First, I think it’s important not to try to divert from the issue. Even though it’s the minority, you read a lot of comments raising points about men’s rights, male sexual violence survivors, false accusations, alcohol consumption or the fact that someone may not have met anyone who has experienced sexual violence. The fact is that men’s rights, while important, don’t negate what is happening in terms of sexual violence. As for male sexual violence survivors, it’s a problem that affects men and women and I think it’s really important that this is more emphasized. But the fact is that it’s 1/4 for women vs. approximately 1/75 for men, so it’s somewhat understandable that a lot of resources are more focused on women. Men and women both get breast cancer too, but no one balks about the fact that most of the research is designated towards women.

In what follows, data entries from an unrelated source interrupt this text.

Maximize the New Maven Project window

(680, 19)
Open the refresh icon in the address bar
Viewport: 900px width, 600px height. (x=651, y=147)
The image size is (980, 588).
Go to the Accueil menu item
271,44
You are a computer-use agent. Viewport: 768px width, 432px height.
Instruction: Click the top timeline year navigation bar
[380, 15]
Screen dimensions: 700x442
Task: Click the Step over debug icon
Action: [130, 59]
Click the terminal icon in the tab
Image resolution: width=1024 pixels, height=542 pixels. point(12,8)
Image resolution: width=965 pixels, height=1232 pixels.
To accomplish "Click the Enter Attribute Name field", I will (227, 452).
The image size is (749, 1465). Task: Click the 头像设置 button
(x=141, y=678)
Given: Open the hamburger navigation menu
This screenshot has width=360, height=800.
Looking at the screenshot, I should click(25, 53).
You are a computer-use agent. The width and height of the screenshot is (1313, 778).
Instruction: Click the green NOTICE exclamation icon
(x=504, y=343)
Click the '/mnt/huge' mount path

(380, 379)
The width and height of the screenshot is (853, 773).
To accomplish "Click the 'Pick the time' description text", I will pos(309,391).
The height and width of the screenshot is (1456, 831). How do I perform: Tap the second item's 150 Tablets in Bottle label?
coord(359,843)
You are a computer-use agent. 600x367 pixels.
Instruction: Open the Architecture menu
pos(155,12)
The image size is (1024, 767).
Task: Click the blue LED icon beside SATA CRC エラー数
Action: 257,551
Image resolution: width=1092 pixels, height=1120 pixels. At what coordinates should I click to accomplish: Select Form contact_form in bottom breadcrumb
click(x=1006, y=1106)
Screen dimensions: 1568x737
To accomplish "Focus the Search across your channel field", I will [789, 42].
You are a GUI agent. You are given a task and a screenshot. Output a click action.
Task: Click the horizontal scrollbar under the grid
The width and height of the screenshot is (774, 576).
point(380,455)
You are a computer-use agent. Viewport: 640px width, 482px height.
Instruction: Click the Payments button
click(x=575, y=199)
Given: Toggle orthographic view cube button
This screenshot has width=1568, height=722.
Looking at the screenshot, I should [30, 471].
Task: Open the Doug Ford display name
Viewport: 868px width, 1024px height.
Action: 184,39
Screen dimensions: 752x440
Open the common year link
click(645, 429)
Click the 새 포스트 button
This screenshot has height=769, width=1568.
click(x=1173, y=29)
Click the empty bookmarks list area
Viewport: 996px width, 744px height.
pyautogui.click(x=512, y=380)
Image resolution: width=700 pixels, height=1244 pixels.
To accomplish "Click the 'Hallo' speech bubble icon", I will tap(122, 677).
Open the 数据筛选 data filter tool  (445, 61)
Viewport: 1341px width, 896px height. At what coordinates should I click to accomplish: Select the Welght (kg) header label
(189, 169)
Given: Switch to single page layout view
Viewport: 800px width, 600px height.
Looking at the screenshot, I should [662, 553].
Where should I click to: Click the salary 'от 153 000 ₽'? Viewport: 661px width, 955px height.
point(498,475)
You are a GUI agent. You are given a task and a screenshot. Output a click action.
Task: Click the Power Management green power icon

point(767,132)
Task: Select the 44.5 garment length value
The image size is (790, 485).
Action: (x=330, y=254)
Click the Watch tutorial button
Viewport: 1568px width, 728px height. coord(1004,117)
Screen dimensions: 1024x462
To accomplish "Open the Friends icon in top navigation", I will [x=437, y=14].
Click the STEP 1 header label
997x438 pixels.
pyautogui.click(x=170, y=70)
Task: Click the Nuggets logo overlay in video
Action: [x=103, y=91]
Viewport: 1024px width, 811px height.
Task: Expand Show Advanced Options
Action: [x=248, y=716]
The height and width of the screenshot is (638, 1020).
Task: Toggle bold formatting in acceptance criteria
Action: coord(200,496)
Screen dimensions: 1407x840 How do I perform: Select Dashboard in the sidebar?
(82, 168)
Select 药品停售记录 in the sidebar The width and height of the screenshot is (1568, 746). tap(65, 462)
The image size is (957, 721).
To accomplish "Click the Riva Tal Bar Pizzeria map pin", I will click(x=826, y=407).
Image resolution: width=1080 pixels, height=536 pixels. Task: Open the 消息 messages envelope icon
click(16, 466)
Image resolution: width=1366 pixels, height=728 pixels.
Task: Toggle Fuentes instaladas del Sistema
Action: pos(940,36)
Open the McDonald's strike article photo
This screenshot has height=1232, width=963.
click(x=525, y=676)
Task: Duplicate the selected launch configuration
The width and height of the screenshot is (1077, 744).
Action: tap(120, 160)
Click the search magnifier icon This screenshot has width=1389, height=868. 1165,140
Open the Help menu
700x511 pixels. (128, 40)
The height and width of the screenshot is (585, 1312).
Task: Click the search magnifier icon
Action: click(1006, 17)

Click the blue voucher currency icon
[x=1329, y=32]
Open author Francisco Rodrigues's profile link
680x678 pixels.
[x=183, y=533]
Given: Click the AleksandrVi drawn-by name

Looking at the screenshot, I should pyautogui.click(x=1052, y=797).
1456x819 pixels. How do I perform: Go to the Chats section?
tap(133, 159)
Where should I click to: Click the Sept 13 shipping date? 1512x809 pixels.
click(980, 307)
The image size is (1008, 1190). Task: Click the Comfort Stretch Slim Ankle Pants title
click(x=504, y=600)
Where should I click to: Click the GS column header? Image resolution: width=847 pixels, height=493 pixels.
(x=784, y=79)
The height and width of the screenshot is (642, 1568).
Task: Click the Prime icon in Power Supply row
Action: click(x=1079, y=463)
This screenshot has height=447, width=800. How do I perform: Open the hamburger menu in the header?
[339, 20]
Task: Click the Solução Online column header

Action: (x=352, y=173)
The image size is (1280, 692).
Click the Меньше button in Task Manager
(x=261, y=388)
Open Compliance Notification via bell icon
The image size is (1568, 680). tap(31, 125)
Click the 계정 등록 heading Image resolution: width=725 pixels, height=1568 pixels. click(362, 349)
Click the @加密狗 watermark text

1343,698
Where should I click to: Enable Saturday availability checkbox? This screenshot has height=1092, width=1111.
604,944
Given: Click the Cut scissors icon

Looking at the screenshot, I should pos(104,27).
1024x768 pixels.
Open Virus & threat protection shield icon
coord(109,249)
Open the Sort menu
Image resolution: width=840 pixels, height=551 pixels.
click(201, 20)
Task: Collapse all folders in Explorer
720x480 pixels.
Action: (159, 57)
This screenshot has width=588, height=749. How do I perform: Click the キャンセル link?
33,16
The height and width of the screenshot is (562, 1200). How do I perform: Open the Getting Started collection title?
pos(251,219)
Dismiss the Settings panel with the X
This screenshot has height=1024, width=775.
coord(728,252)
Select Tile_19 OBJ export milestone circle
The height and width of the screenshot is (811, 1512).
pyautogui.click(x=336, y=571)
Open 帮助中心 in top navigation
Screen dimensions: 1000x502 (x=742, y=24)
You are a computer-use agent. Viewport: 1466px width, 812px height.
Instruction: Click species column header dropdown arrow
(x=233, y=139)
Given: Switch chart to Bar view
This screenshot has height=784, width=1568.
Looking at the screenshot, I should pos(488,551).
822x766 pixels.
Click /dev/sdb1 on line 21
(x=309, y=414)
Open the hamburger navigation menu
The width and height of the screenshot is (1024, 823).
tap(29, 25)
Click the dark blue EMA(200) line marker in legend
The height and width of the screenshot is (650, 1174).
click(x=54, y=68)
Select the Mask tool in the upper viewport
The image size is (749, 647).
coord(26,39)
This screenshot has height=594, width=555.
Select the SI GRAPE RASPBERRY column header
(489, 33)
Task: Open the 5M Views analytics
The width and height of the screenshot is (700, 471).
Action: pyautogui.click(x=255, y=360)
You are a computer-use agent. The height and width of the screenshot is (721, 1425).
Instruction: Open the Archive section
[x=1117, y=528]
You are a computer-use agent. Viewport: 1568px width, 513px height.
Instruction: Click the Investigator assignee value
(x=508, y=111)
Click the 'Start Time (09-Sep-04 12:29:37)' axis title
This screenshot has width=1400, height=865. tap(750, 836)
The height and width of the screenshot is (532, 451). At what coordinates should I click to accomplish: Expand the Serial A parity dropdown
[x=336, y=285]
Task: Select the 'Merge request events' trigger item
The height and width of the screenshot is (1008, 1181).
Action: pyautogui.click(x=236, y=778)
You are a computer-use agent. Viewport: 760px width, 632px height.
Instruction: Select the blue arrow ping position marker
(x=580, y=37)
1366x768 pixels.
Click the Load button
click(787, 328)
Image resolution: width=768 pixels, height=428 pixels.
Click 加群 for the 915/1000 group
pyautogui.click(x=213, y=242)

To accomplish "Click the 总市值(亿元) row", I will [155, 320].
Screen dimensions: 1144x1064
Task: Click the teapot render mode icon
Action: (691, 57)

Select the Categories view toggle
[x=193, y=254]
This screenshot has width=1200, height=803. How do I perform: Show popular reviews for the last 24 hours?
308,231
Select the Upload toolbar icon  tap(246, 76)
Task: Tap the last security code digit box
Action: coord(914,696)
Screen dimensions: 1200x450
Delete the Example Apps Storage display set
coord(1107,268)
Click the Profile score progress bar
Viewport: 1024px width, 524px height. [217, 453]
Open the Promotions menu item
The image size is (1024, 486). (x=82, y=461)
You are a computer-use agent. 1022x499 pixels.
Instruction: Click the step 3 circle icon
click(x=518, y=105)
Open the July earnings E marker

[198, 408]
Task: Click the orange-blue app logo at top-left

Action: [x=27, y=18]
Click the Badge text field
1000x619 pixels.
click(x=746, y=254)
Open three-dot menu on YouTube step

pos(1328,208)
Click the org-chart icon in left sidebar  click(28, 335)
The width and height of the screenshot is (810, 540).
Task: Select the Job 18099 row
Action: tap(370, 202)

False accusations represent about 2% of the reports, and there are countless other unreported experiences of sexual violence, which only shrinks the false accusation percentage. A lot of talk in comments on blogs is about how having sex with a woman so drunk she can’t say no isn’t really a crime, just a grey area. The law disagrees, and the experience of these women disagrees too. Finally, most survivors of sexual violence won’t talk to just anyone about their experience, and may not even discuss it with anyone outside a therapist or one or two close friends/family members. Just because you haven’t been approached with a specific story doesn’t mean that someone in your life hasn’t had this horrible experience.
What else can you do to help stop the violence? Making yourself and the people around you accountable for their actions. If someone makes light of sexual violence, tell them it’s not okay. If someone you know is trying to have sex with a woman who obviously can’t say no, intervene. Maybe even discuss consent as a normal part of sex. Anything where you are actively setting a good example is very valuable.
Lastly, actually get involved with volunteering for the cause. Volunteer at a shelter, raise money for a charitable organization, get involved with your local chapter of the White Ribbon Campaign. Whatever you can do to get involved will make a huge impact on yourself and those around you.
I know you’re all amazing, smart, kind people, so I hope this post resonates with you.
Camille Crimson; author and blogger.